MIT has developed a new machine learning model mean to predict the rate and pattern of spread of the COVID-19 novel coronavirus.
It predicts that if quarantine regulations are lightened, the disease will spread much faster.
The machine learning model was based on established epidemiological equations about outbreaks combined with publicly available data as well as neural network-based inference. When it was applied to the coronavirus spread data from late January to early March, its predictions proved accurate based on what actually happened leading up to April 1 in various regions worldwide.
It also suggested that any relaxation or elimination of quarantine regulations in the immediate or near-term would result in an “exponential explosion” of infection rates.
MIT researchers developed this calculation based only on the data collected about COVID-19’s spread.
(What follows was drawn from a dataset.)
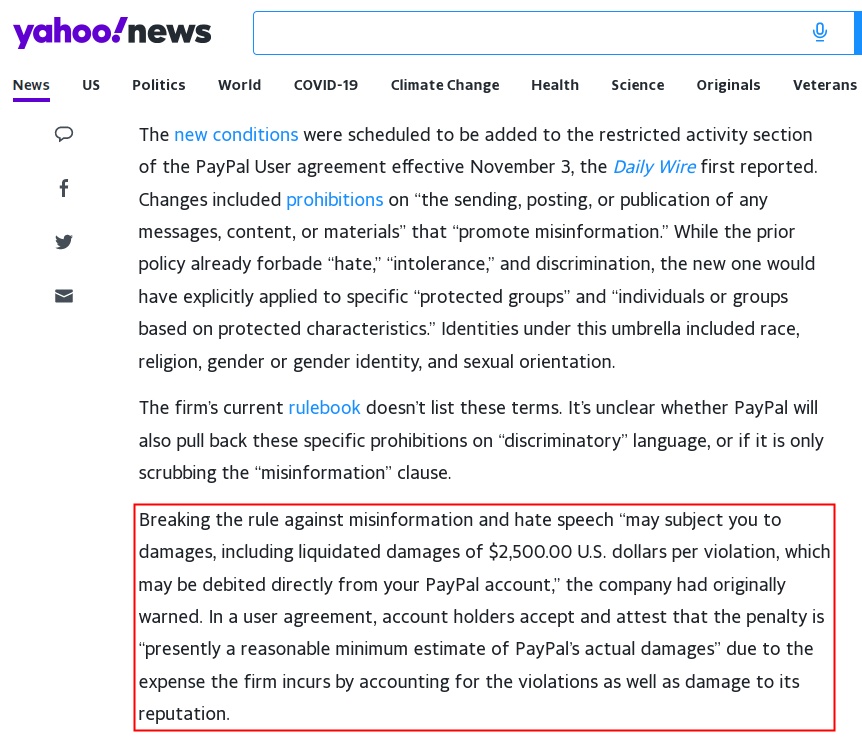Open the "rulebook" link

click(324, 407)
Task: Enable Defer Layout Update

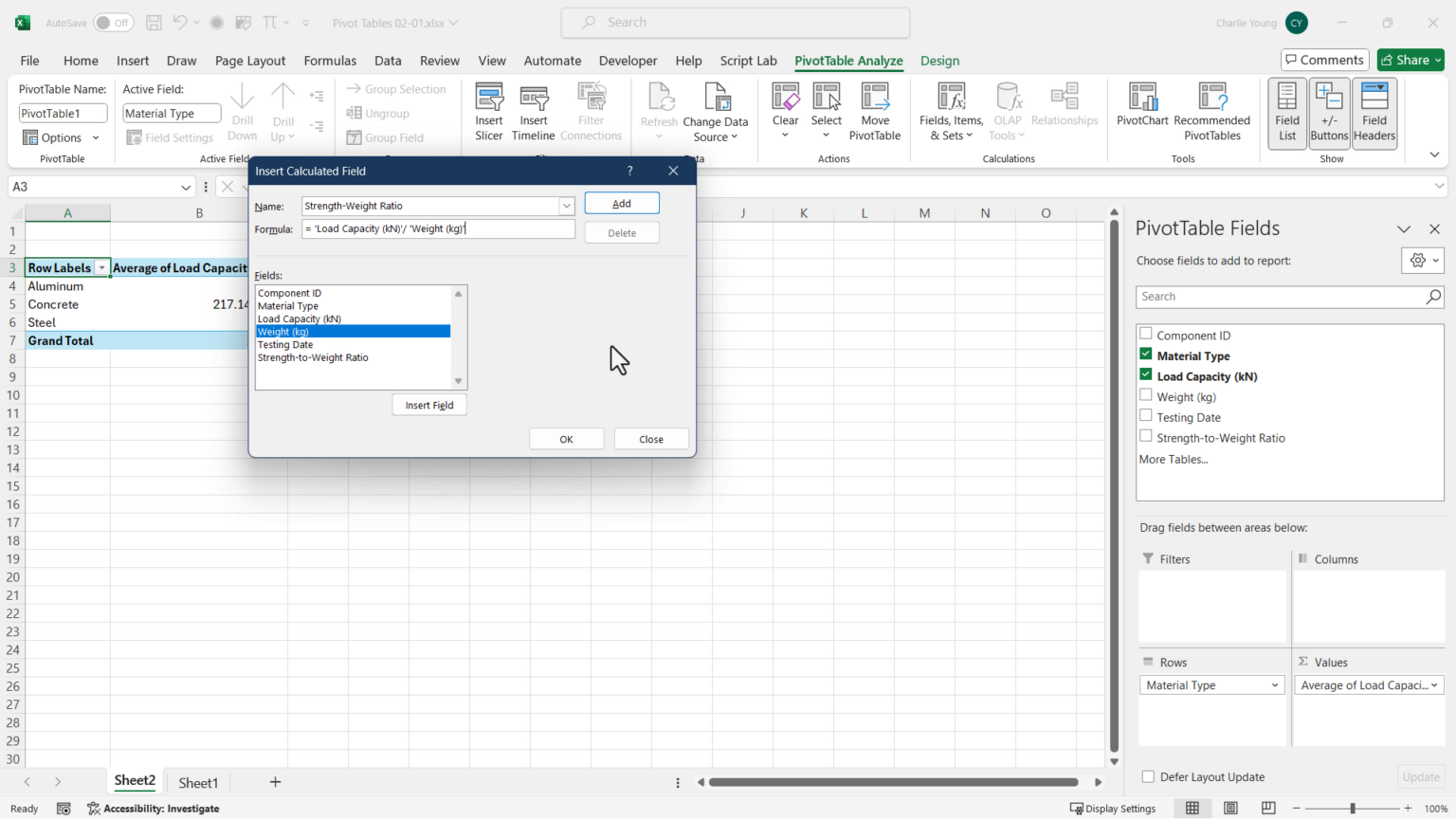Action: coord(1147,776)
Other prior calculations have incorporated data from other outbreaks such as SARS and MERS.
The machine learning model points to a substantially higher infection rate if restrictions slacken.
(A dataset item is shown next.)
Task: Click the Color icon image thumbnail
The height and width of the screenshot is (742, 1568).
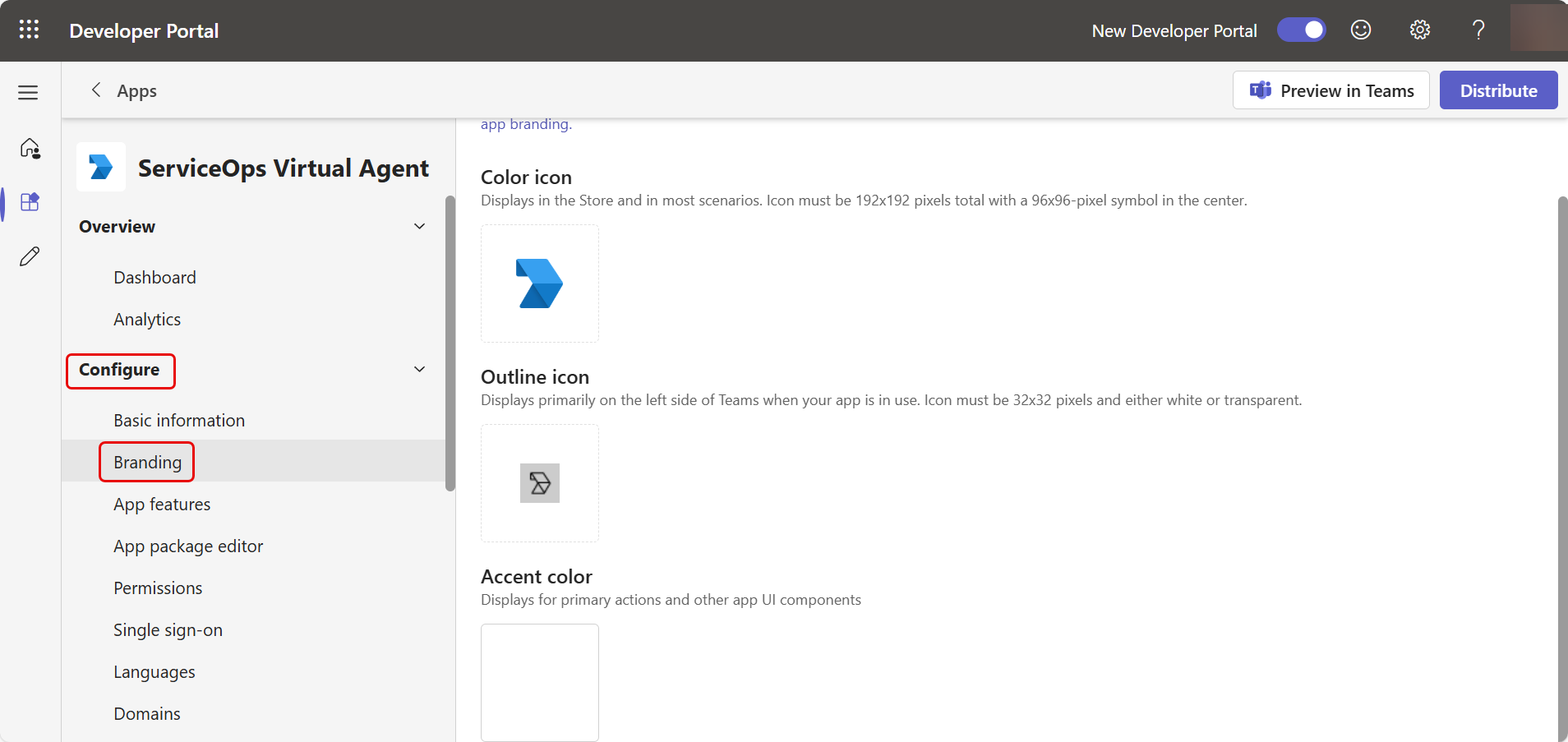Action: coord(540,283)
By combining data available about COVID-19 with a neural network-based estimate of the number of people who are infected but who are effectively participating in quarantine (therefore no longer acting as a high infection risk to those around them), it makes it possible for the new calculation to reach beyond those previously developed for its accuracy and predictions. It takes the understanding of the impact of isolation and social distancing to a level that has not previously been accessed. It also helps to better understand what might happen if those regulations are eased or removed.
MIT’s researchers trained the model to use the data to predict when the current COVID-19 infection rate would plateau in the United States as well as Italy. It forecasts that this will occur within the next week or so, provided the quarantine regulations remain the same. This aligns with other predictions and is promising for the healthcare system.
However, the machine learning model’s prediction of a plateau exists only if the quarantines stay in place. A plateau is not the same as a signal that things can start returning to normal. The conclusion of the MIT study is that “relaxing quarantine measures too soon, we have predicted that the consequences would be far more catastrophic,” said George Barbastathis, its developer and MIT mechanical engineering professor.